Don’t get me wrong. I understand – and accept – that adults should legally be treated differently from children, although I do feel that 18 years is too late. Many years after teens have acquired the ‘actual’ capacity to consent. Specially in an age when exposure, aspiration and choice-making come much earlier.
Alisha’s just as clear at 18 as she was at 17. She’d rather be a bar dancer than a beautician. She was enrolled in a beauty course during her rehab, but she’d rather dance for her pocket money. So that she can get the cellphones she wants, the clothes, the holidays. The life.
This is where many narratives start to come unstuck. The narrative that bar dancing is fine to buy life’s bare necessities, not it’s fripperies. The narrative of the poor, traumatised bar dancer; Alisha says rehab was a trauma, not bar dancing. The narrative of contingent choice-making. Meaning that bar dancing – or sex work or being an escort – is okay only if there’s no other option.
But not as an option in itself.
Art or obscenity?
As if this isn’t ‘bad’ enough, Alisha equates dancing in bars with art. “I do not see anything wrong in dancing in front of customers,” she wrote in her letter to the Child Welfare Committee. “I equate it to any artist performing live in front of an audience”.
Now where to place this equation, specially if we assume that bar dancing is more punishment than pleasure, or something a woman drags herself through to eat her nightly meal?
When overturning the 2005 ban on dance bars in Maharashtra, the Supreme Court had said that “it’s better to dance in bars than to beg.” Which makes it sound one step more appealing than lifting food from dumpsters. Not that appetising. But later in the same judgement, the Supreme Court went on to refer to bar dancing as an artistic act.

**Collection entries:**
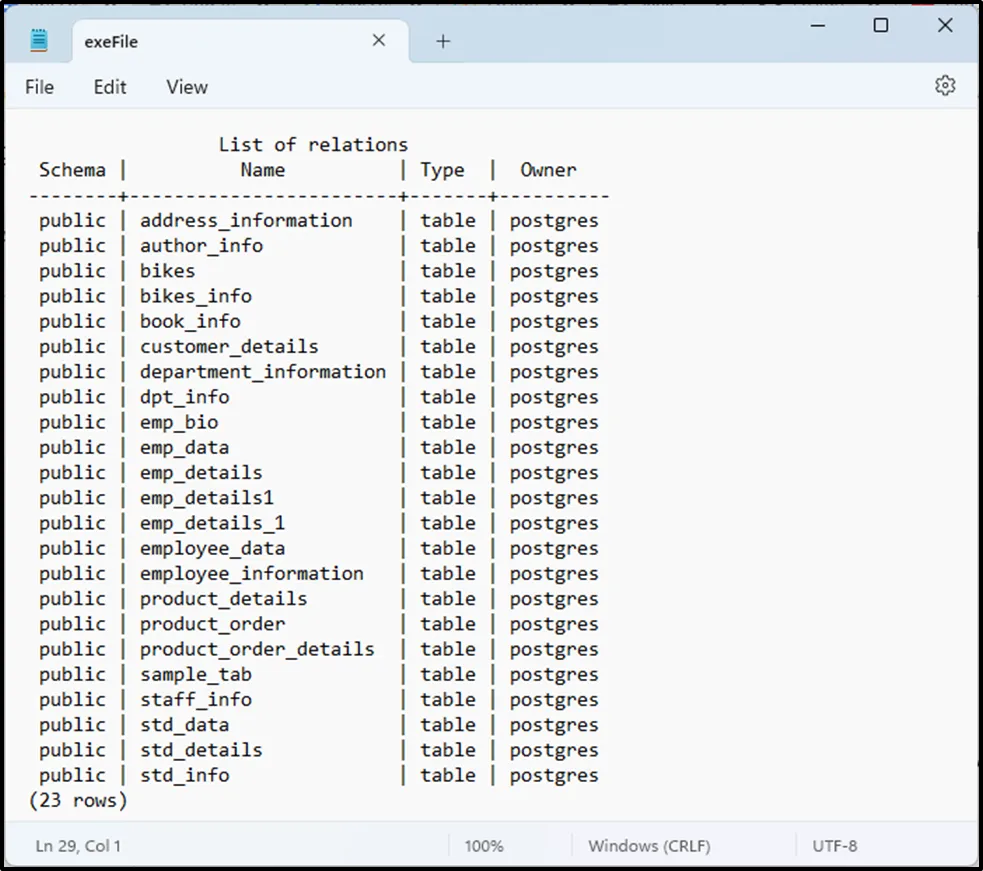Open Notepad settings with the gear icon

[944, 86]
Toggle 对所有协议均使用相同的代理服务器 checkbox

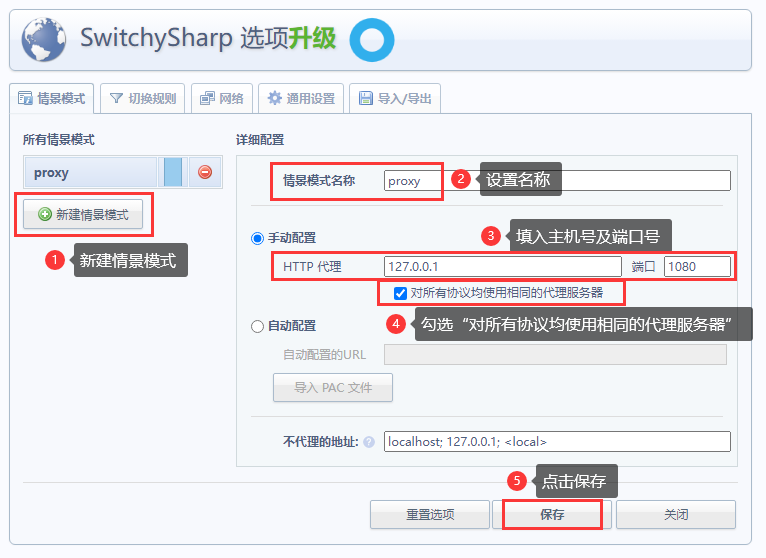pos(400,293)
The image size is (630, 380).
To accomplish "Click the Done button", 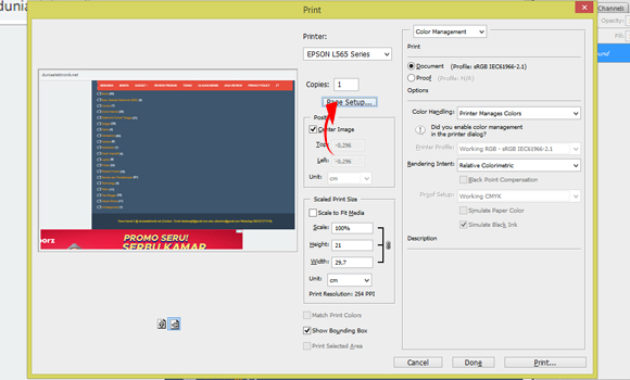I will [x=473, y=362].
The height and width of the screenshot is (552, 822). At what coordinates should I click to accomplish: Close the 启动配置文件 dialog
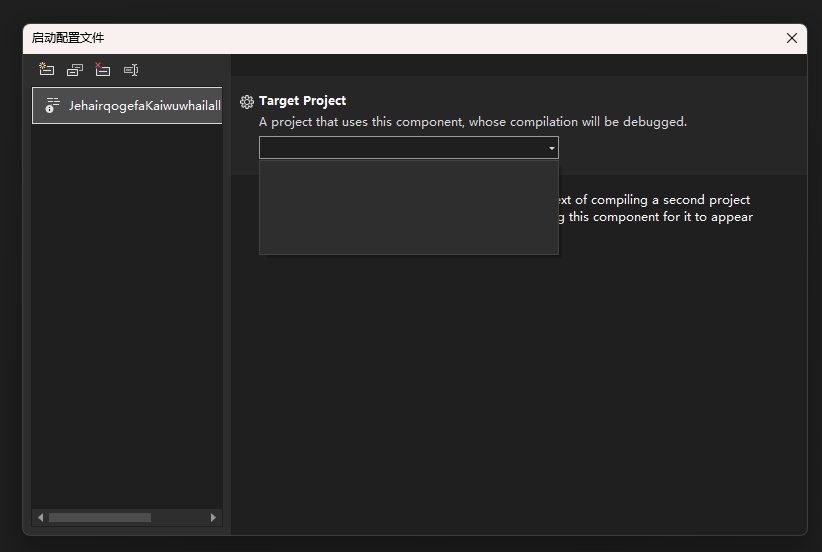tap(792, 38)
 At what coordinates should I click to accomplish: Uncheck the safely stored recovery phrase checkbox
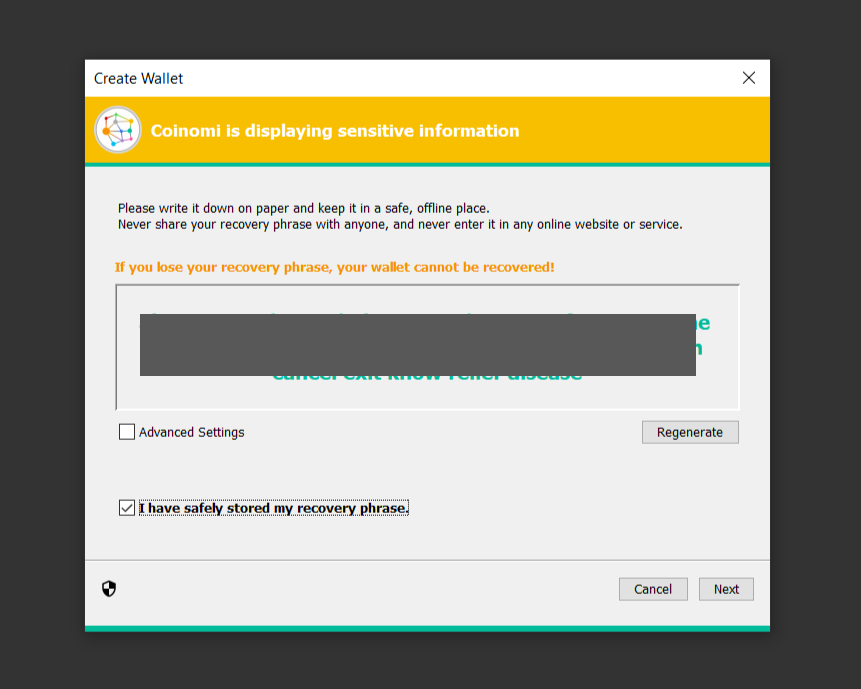[127, 508]
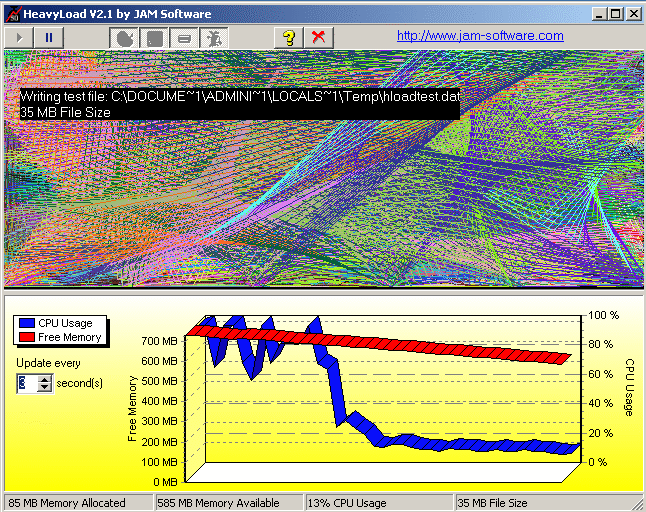The height and width of the screenshot is (512, 646).
Task: Click the Memory Allocated status bar panel
Action: (68, 503)
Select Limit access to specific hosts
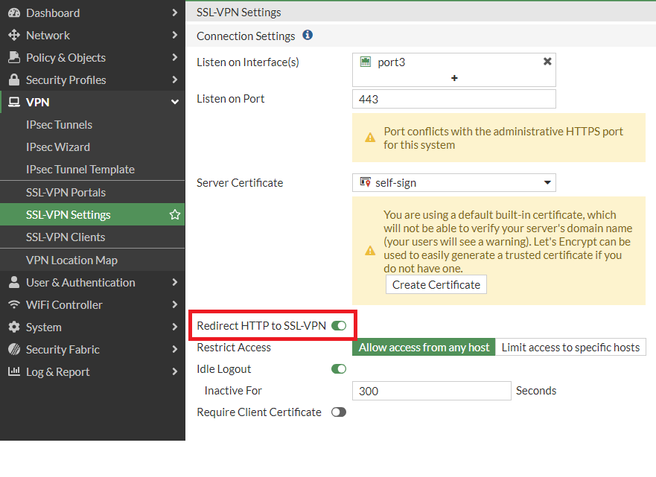The height and width of the screenshot is (477, 656). [x=571, y=347]
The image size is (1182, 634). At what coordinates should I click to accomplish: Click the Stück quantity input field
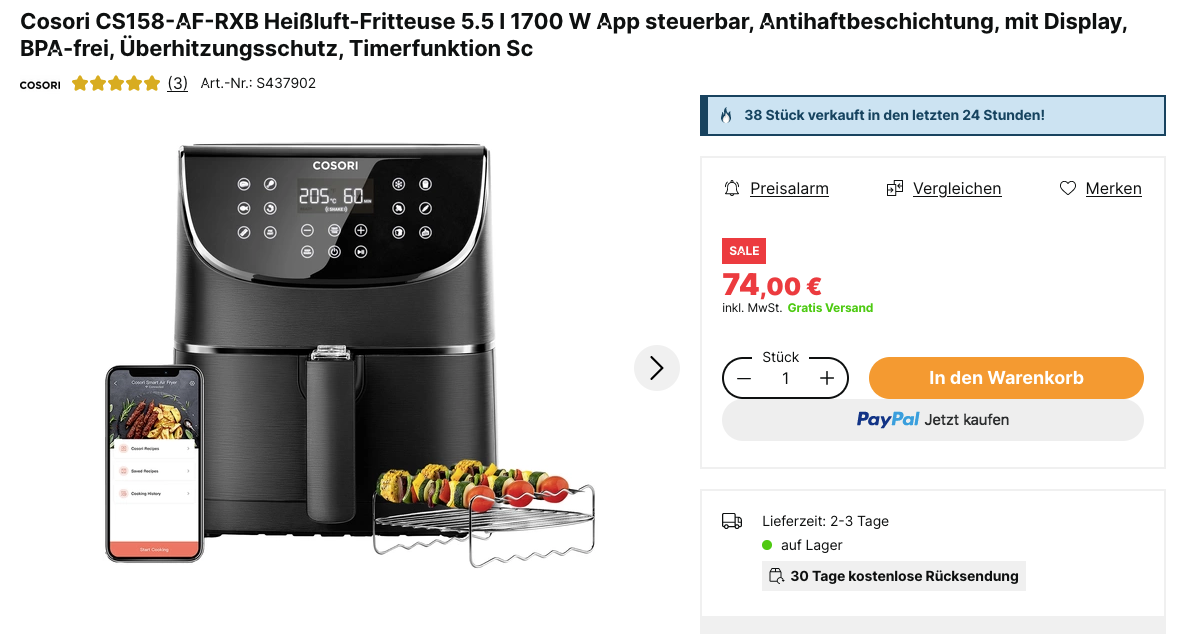coord(785,378)
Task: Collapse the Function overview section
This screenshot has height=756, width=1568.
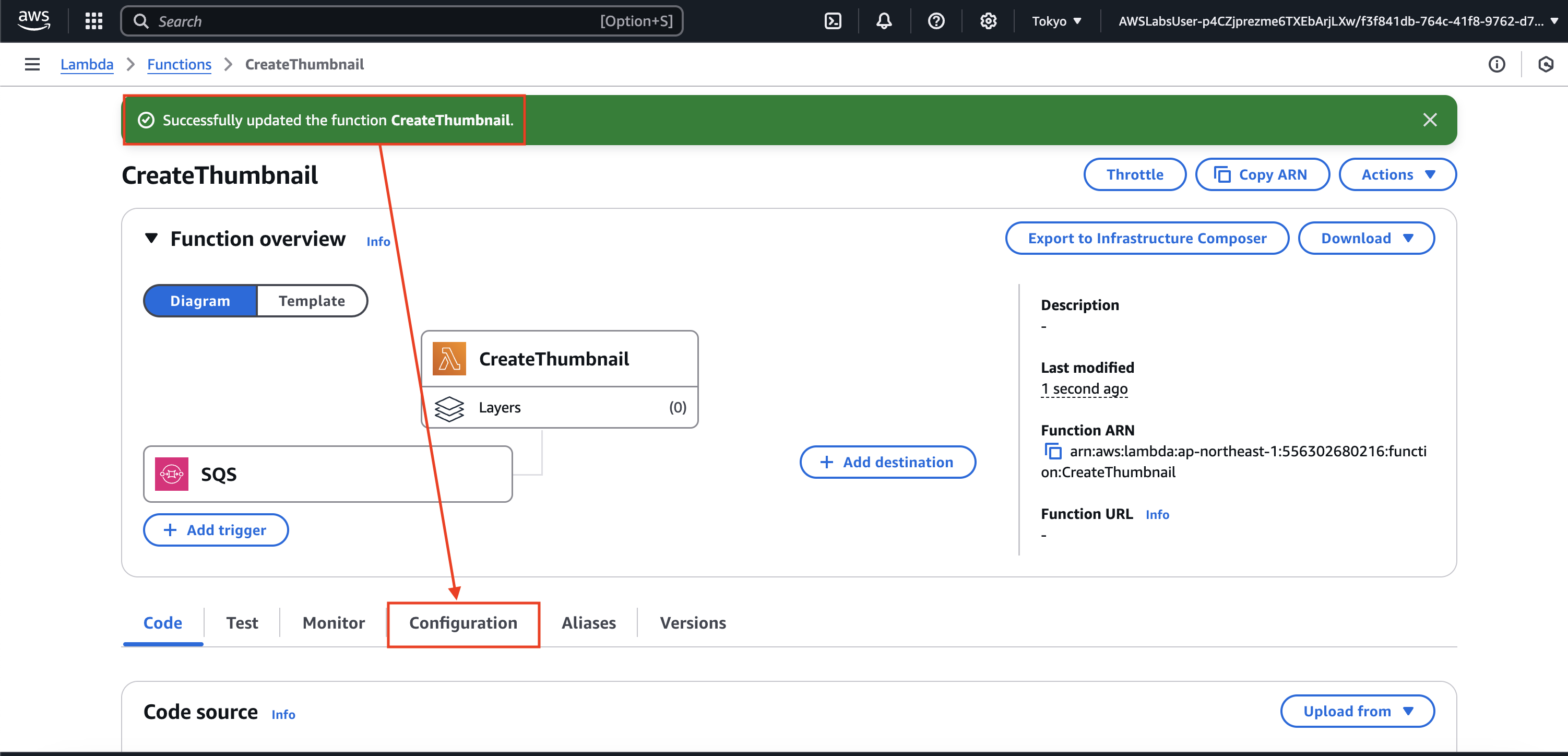Action: click(x=151, y=238)
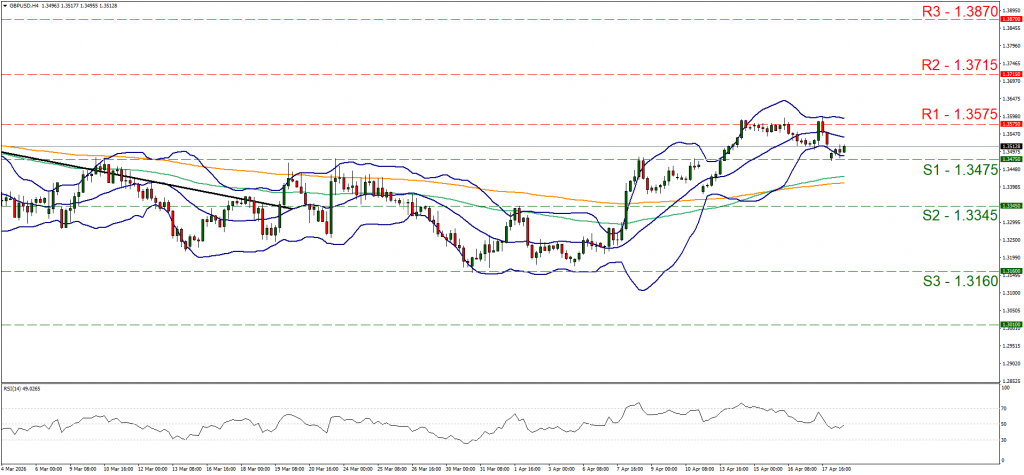This screenshot has width=1024, height=475.
Task: Click the green 1.31600 price tag on axis
Action: [x=1010, y=271]
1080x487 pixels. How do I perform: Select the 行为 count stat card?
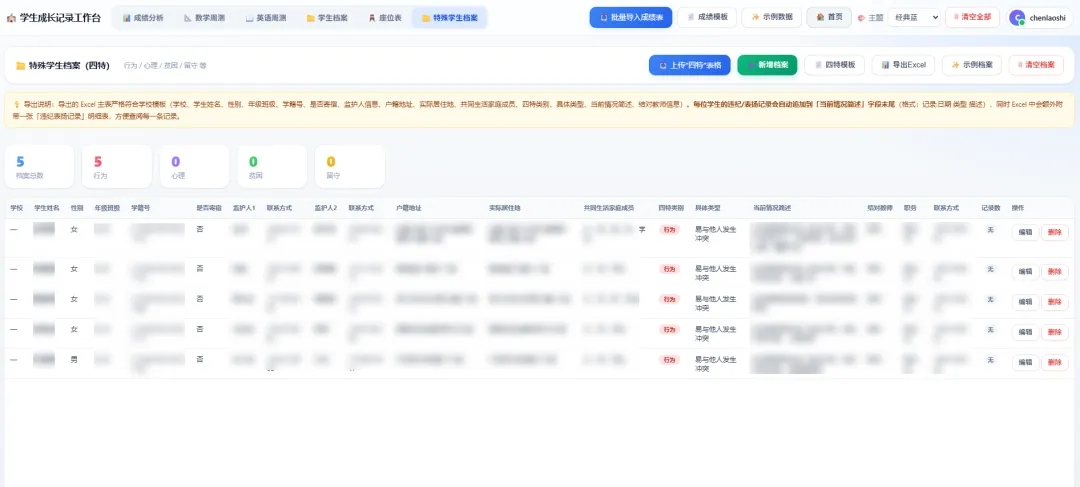click(x=117, y=167)
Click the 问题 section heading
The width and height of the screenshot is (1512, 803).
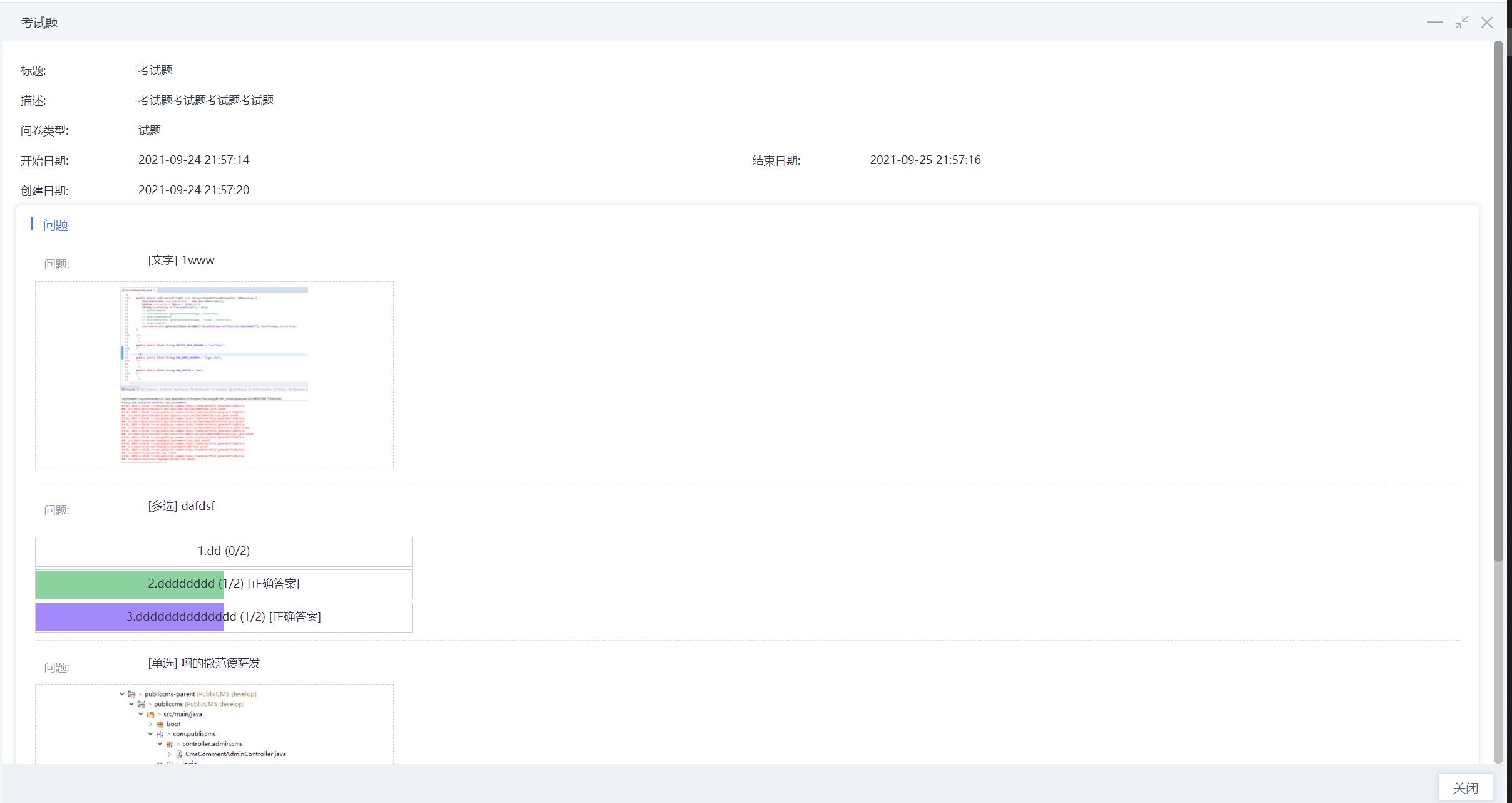coord(55,225)
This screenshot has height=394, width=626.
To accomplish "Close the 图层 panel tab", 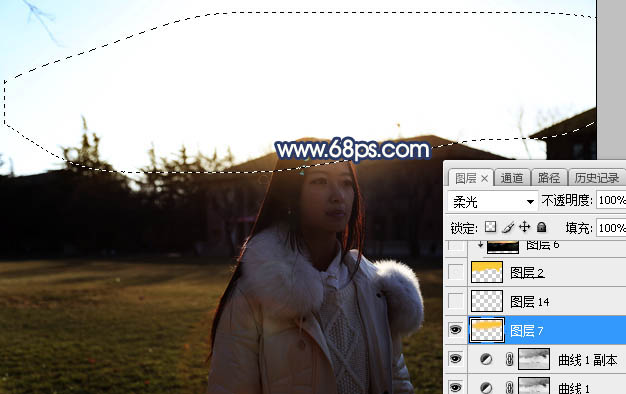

**Directions:**
1 > In the bar dancing passage, what course was Alisha enrolled in during her rehab?
2 > Write out everything in the bar dancing passage from "But not as an" down to "an artistic act.".
Rely only on the bar dancing passage.

**Solutions below:**
1 > A beauty course.

2 >
But not as an option in itself.
Art or obscenity?
As if this isn’t ‘bad’ enough, Alisha equates dancing in bars with art. “I do not see anything wrong in dancing in front of customers,” she wrote in her letter to the Child Welfare Committee. “I equate it to any artist performing live in front of an audience”.
Now where to place this equation, specially if we assume that bar dancing is more punishment than pleasure, or something a woman drags herself through to eat her nightly meal?
When overturning the 2005 ban on dance bars in Maharashtra, the Supreme Court had said that “it’s better to dance in bars than to beg.” Which makes it sound one step more appealing than lifting food from dumpsters. Not that appetising. But later in the same judgement, the Supreme Court went on to refer to bar dancing as an artistic act.